O que se está a passar em certos
países da América do Sul, África, Ásia e Médio Oriente é uma espécie
de efeito boomerang de políticas egoístas que têm a
sua origem nos países mais desenvolvidos, fazem as suas maiores
vítimas no outro lado do mundo e hão-de regressar para nos lembrar
que é aqui que tudo começa.
Nos últimos 50 anos, só os territórios
da América do norte e da Europa ocidental conseguiram viver num
clima de relativa segurança. Mas, porque é que os poderosos
americanos se envolveram no inferno do Vietname e nas batalhas pelo
petróleo no Iraque e no Koweit, senão para alimentar o seu negócio
sustentado por esta espécie de paz podre? E, enfim, o que são 50
anos, comparados com o último século dos gulags na Sibéria,
dos crimes de Mao, dos
campos de concentração nazis, das bombas de Hiroshima e Nagazaki e
das lutas fratricidas nos Balcãs?
Ninguém está livre da guerra. Somos
todos feitos da mesma massa do Diabo.
______
"porque está o regime sírio a matar bebés?"
A pergunta da jornalista colombiana ao
serviço da CNN é de Agosto de 2012 e já vinha ilustrada por
uma fotografia de crianças mortas, em tudo parecida com os registos
dos ataques dos últimos dias em Damasco.

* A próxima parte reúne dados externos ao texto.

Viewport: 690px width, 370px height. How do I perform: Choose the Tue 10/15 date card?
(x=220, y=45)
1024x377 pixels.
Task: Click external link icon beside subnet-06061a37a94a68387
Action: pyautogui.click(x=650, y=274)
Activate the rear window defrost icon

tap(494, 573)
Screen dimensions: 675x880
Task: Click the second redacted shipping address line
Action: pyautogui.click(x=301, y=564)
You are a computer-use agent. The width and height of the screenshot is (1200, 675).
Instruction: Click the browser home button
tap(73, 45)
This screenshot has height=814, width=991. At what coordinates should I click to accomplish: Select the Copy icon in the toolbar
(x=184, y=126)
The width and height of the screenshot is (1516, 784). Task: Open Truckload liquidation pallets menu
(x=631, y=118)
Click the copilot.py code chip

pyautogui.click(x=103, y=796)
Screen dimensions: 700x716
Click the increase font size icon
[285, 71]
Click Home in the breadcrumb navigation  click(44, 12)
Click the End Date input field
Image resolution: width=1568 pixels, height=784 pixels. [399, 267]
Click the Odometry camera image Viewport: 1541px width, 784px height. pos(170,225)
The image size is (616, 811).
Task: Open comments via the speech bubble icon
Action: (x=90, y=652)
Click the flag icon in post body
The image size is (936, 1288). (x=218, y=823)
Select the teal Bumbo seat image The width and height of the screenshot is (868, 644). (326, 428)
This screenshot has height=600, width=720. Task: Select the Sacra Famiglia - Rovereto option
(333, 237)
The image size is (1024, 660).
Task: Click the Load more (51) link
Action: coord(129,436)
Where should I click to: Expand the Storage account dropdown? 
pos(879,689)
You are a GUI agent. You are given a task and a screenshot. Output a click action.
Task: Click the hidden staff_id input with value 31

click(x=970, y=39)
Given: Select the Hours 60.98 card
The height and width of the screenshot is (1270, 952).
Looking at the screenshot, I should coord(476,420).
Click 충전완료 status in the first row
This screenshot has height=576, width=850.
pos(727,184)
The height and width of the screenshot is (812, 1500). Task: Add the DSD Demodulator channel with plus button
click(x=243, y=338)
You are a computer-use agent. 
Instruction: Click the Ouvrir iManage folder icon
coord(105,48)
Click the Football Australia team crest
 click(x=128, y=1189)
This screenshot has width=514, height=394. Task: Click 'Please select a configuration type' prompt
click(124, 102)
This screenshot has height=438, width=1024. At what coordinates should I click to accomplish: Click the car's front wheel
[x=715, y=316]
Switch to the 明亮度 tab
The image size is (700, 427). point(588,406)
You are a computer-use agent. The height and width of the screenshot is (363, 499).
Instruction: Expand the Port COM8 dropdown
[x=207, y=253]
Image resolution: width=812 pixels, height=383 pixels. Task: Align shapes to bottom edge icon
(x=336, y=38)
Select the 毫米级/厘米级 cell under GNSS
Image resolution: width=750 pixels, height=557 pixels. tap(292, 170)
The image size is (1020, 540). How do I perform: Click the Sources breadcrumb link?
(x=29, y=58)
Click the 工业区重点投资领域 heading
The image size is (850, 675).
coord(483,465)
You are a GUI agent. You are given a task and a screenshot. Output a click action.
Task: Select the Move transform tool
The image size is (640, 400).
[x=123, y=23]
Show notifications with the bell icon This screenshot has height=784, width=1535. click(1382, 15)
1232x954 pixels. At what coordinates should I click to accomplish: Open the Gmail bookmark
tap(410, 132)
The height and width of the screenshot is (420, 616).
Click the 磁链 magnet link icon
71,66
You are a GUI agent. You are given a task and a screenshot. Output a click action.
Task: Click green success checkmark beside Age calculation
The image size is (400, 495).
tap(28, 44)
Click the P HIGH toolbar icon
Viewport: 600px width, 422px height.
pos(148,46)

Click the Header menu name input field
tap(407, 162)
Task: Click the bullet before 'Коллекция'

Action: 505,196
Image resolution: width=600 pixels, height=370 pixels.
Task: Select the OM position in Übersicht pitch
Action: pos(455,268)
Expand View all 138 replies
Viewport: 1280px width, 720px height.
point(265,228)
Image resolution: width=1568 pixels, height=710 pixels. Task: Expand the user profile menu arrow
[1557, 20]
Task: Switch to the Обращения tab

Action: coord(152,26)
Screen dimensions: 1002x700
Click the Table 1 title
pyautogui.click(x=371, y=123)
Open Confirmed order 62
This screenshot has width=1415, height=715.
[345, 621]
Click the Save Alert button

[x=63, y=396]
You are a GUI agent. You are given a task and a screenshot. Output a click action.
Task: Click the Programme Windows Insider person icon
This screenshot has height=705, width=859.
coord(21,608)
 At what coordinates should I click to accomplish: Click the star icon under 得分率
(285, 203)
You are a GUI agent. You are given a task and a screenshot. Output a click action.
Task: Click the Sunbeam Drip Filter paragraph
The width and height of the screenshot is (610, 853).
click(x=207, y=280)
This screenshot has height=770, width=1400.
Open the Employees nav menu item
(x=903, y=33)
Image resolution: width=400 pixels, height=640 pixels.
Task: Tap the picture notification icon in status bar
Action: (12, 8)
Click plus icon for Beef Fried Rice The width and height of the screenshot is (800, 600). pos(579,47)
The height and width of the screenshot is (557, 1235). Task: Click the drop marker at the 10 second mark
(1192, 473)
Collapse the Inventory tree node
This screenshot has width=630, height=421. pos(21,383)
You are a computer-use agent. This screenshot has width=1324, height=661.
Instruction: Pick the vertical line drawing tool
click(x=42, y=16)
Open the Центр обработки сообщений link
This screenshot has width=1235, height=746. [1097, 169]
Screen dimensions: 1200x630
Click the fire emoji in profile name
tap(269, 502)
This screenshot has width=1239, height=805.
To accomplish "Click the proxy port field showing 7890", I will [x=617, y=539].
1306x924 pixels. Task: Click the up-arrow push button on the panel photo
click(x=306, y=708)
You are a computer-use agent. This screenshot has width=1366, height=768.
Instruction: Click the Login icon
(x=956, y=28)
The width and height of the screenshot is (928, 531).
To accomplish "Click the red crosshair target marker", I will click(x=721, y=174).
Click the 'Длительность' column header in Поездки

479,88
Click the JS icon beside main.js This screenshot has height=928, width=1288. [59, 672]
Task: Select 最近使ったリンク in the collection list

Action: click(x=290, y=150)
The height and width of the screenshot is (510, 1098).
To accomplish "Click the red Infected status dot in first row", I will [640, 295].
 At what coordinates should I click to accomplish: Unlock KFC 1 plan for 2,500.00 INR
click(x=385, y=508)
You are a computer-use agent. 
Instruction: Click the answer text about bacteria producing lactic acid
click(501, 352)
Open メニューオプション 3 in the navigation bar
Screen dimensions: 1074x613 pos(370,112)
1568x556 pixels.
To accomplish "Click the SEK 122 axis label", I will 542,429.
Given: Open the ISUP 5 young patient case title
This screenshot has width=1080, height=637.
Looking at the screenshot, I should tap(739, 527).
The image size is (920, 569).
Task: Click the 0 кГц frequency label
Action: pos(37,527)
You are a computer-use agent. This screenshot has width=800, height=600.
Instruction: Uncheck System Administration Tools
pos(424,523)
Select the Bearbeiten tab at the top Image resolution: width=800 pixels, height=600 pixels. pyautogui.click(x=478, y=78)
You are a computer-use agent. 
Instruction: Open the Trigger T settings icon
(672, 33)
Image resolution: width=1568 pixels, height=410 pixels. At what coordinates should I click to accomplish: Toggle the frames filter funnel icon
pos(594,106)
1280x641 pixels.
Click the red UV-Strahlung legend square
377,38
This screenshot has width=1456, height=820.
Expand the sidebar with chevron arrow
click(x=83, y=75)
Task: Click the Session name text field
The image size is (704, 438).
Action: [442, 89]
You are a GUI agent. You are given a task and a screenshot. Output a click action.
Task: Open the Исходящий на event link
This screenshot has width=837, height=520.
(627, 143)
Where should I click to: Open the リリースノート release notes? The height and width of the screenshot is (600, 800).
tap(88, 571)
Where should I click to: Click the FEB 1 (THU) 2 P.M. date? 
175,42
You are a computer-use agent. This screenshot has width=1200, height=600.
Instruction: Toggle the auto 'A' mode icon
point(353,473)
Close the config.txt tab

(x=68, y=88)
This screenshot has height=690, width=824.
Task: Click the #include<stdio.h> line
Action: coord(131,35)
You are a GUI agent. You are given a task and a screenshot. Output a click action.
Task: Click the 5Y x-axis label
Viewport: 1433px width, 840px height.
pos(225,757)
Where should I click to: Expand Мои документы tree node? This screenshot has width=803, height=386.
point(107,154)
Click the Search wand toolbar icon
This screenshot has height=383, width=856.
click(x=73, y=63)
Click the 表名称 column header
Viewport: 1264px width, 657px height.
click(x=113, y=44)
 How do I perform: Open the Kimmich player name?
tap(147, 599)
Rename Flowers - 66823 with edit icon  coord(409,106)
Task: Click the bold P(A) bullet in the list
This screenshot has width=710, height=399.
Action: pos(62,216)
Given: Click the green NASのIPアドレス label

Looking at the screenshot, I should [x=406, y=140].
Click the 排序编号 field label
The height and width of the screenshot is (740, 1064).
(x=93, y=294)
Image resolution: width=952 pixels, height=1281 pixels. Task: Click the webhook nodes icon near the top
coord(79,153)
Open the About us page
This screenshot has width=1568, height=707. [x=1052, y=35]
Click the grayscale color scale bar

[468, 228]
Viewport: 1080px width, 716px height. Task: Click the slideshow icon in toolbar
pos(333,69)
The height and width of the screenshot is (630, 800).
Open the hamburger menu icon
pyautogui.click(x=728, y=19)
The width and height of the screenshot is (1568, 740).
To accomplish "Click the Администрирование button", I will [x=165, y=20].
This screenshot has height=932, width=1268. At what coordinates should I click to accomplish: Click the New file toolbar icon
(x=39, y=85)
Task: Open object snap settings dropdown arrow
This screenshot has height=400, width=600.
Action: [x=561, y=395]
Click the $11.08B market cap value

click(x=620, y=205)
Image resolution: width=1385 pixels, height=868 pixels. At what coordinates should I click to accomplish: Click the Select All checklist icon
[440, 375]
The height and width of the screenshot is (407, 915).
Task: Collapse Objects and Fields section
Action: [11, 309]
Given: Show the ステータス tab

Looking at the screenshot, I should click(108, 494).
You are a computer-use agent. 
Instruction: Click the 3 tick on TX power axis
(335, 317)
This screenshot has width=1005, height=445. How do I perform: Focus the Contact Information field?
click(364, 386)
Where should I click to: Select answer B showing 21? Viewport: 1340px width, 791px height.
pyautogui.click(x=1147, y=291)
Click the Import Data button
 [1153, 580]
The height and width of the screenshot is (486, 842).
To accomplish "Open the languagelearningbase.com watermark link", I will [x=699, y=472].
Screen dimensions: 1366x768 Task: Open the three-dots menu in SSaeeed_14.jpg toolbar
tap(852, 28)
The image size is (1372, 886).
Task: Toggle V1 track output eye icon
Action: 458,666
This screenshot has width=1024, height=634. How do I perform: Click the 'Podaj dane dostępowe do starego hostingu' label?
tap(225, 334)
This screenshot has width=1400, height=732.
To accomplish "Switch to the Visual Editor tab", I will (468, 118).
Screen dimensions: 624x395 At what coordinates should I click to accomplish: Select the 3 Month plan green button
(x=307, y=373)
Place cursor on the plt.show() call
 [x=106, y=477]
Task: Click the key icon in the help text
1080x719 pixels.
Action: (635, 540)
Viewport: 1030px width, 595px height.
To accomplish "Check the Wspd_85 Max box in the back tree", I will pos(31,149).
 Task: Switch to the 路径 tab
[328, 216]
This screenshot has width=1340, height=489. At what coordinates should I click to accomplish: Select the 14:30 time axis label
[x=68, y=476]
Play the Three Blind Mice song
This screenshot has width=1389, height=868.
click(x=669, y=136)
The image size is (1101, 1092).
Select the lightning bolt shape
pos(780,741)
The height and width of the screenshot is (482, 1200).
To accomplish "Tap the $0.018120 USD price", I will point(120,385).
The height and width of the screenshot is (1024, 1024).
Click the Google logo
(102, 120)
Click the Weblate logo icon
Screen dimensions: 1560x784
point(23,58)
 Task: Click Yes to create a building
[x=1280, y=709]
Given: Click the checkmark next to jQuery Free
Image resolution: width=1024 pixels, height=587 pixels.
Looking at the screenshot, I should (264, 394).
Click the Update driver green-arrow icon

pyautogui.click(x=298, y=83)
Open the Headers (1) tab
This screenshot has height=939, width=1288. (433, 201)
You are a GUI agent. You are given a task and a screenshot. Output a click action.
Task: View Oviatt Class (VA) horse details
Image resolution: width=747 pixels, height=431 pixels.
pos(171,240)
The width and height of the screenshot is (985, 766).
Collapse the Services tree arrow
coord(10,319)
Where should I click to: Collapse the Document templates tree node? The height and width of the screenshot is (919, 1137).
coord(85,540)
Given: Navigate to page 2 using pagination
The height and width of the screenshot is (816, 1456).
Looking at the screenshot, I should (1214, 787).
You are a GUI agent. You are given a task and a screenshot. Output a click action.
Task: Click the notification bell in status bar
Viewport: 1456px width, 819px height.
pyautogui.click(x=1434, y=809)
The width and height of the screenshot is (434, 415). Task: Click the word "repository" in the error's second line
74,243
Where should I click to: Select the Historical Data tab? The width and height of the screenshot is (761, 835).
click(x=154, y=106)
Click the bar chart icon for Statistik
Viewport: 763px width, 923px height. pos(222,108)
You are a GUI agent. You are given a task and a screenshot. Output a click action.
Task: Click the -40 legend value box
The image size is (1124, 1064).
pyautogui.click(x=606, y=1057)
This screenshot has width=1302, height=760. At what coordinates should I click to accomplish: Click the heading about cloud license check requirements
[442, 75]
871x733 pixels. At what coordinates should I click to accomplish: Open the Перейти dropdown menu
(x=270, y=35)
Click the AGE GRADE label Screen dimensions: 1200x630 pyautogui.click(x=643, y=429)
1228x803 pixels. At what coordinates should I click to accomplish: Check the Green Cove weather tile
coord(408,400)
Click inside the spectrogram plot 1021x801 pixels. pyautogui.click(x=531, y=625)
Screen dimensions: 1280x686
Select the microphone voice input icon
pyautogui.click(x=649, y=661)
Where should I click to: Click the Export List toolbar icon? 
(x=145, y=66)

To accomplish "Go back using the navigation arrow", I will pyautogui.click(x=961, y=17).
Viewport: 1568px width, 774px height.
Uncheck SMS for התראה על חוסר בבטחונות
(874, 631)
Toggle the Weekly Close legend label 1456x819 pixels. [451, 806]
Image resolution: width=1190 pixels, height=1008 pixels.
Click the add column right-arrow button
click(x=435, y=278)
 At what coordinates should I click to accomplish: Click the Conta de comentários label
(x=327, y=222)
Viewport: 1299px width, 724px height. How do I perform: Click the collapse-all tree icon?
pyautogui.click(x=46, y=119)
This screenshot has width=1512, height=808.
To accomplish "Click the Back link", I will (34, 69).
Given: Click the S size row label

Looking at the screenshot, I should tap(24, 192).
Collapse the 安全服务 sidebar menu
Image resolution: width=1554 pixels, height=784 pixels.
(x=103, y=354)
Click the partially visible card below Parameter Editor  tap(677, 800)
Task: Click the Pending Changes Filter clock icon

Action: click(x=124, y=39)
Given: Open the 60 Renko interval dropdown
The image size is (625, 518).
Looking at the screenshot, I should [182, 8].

Aliás, alguns especialistas
dizem que
há provas do recurso a armas químicas em Dezembro do ano passado.
fonte: CNN
online, Síria, 16 de Agosto de 2012.
Alguns dos actuais paladinos da liberdade, como o
jornal francês Libération («SYRIE,
L'IMPUNITÉ», 23 de Agosto de 2013) acham que a comunidade
internacional demora uma eternidade a actuar. O que eles querem dizer
é que
só há uma resposta possível à pergunta de Frida Ghitis: mais guerra
e mais mortes de crianças inocentes.
Os EUA e a Europa actuarão na Síria para
garantirem a estabilidade do fornecimento de petróleo e dos seus
negócios lucrativos, incluindo a possibilidade de escoarem o
armamento que produzem desde que seja utilizado a uma distância
considerável. Foi assim durante milhares de anos e assim continuará
a ser nos próximos séculos. Infelizmente, estas conclusões parecem
enquadrar-se na habitual teoria da conspiração de que são acusados
os chamados párias de esquerda, mas a verdade é que
nenhuma intervenção armada substitui um
relacionamento entre os povos baseado na confiança mútua, no desenvolvimento
da Educação e do comércio
justo, na dignificação do trabalho e na
tolerância política e religiosa.
Estas crianças são mártires. Por quantos
mais anos iremos combater a guerra com mais guerra? Deve
ser possível, algum dia, agir de outra maneira.